California’s new congressional map boosts Democrats

California has a new congressional map, and the lines bolster Democrats’ uphill quest to maintain their minuscule House majority.

Final maps approved late Monday by the state’s independent redistricting commission create more challenging districts for Republican incumbents without substantially undermining the prospects of vulnerable Democrats. While Democrats are poised to absorb California’s overall loss of a House seat due to declining population, the emerging map could point to Democrats holding ground or picking up seats.

“This is the high end of what was a probable outcome for Democrats,” said Paul Mitchell, a political data analyst and owner of the firm Redistricting Partners. “This was definitely a good outcome for Democrats.

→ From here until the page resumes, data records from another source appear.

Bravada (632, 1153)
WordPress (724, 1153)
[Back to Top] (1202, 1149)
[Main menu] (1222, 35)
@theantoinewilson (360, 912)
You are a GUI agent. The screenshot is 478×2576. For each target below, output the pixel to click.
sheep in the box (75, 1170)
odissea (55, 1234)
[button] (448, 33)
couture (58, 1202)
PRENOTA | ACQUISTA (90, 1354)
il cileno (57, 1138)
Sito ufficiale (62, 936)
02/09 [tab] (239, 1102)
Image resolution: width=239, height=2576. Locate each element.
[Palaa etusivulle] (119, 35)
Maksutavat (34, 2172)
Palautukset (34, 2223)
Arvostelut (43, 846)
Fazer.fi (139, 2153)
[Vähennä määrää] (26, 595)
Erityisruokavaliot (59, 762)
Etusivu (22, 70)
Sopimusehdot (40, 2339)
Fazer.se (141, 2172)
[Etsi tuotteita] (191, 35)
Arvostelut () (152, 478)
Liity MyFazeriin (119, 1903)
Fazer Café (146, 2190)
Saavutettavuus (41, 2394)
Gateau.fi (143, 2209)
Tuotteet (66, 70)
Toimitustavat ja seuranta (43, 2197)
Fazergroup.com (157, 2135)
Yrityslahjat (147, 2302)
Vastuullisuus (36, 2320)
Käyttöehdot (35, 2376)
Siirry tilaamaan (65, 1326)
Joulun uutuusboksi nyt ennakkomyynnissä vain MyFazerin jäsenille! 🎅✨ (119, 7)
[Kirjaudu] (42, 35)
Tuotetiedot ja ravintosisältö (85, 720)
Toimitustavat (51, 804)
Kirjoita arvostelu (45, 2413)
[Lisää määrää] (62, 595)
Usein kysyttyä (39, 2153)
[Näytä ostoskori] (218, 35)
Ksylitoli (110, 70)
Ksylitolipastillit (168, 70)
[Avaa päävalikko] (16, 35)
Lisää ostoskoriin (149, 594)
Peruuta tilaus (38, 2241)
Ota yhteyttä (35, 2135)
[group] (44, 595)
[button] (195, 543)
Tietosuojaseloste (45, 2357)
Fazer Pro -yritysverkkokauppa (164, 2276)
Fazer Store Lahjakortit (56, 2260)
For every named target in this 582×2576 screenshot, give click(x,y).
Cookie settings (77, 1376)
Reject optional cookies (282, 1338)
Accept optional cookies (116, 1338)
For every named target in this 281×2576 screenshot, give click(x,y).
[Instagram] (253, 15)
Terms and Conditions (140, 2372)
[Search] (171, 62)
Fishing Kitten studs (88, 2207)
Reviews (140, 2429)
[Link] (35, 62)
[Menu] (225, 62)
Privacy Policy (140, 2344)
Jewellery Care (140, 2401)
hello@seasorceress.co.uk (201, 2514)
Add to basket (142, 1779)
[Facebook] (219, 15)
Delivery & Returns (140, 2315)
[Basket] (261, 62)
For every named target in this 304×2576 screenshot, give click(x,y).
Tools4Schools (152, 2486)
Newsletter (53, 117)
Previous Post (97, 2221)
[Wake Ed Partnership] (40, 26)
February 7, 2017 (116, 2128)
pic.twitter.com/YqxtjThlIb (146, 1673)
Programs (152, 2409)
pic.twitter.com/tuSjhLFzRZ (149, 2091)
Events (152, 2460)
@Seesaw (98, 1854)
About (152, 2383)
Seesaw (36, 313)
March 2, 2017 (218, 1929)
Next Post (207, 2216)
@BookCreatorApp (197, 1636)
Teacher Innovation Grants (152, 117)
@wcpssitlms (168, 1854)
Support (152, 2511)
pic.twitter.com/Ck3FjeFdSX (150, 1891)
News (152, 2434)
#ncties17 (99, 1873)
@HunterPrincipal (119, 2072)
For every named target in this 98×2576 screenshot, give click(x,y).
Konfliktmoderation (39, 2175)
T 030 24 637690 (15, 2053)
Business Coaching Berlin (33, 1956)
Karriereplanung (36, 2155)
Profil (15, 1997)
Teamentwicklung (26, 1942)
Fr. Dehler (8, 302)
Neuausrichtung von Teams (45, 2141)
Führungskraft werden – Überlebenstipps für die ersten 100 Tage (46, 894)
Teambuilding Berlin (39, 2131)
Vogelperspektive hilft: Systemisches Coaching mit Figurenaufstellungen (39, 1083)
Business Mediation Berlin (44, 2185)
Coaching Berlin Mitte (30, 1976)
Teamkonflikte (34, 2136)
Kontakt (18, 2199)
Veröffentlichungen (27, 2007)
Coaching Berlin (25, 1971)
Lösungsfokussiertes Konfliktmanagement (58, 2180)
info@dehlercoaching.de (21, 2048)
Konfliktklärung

Republicans have 11 current members — in these maps they should only be sending nine back to Congress in 2022.”

Unlike in other states where legislatures draw new lines, California has a redistricting commission composed of five Democrats, five Republicans and four independents. But a redistricting-focused arm of the Republican Party decried the new boundaries as stacked in Democrats’ favor and suggested the commission was taking sides.

“California’s ‘independent’ redistricting commission is producing wildly contorted congressional lines that rival the extreme gerrymanders in Illinois and Maryland,” National Republican Redistricting Trust Executive Director Adam Kincaid said in a statement. “These new draft maps ignore California’s communities in a desperate attempt to try to save Nancy Pelosi’s majority.”

Despite California’s overwhelmingly Democratic electorate, the state will be a hub of midterm activity because it includes several seats that have flipped back and forth in recent cycles. In 2020, Republicans reclaimed four of the seven House seats that Democrats shifted to their column in 2018.

Multiple Republican incumbents could have tougher paths to defending those seats as their districts shift to the left, including Reps. Mike Garcia, David Valadao and Michelle Steel. The changes could be particularly challenging for Garcia, who won by just over 300 votes in one of 2020’s closest contests, and Valadao, a moderate Republican who has long defied the registration odds in his majority-Democratic Central Valley seat.

Democratic Rep. Katie Porter’s Orange County seat gets slightly friendlier in a boost to the rising progressive star and prolific fundraiser. Second-term Democratic Rep. Mike Levin was boosted by last-minute changes to his San Diego area district that prevented it from shifting markedly to the right.

Republican Rep. Devin Nunes’ seat is set to become much more Democratic — an outcome predicted in draft maps that dropped shortly before Nunes announced he would resign to run former President Donald Trump’s media operation. While Democratic Rep. Josh Harder’s current post would become more challenging, political observers anticipate Harder shifting to a newly created and friendlier seat.

Two long-serving House Republicans, Reps. Ken Calvert and Tom McClintock, could see their seats become more challenging, although not necessarily enough to push them into battleground territory.

Possible Democratic gains could be offset by the state losing a House seat due to stagnant population growth. Reps. Lucille Roybal-Allard and Alan Lowenthal were drawn into a single shared seat in southern Los Angeles County, and both have announced they will retire rather than seek reelection. It is likely a Democrat will fill the new seat, which is based in Long Beach.

“The big challenge for Democrats this cycle was going to be that the loss of a seat was almost assuredly going to come from a Democratic area,” Mitchell said.

Maps governing the state legislature, which were also approved Monday, are likely to preserve Democrats’ overwhelming majority, which for years has exceeded the two-thirds supermajority threshold. But they will also spur incumbent-on-incumbent clashes because numerous members are drawn into the same areas and state legislators, unlike House members, must live in their districts.

The only remaining step in enacting the new map is for the commission to send it to the secretary of state’s office, which must happen by Dec. 27. The filing deadline for candidates to run in the state’s June 7 top-two, all-party primary is March 11.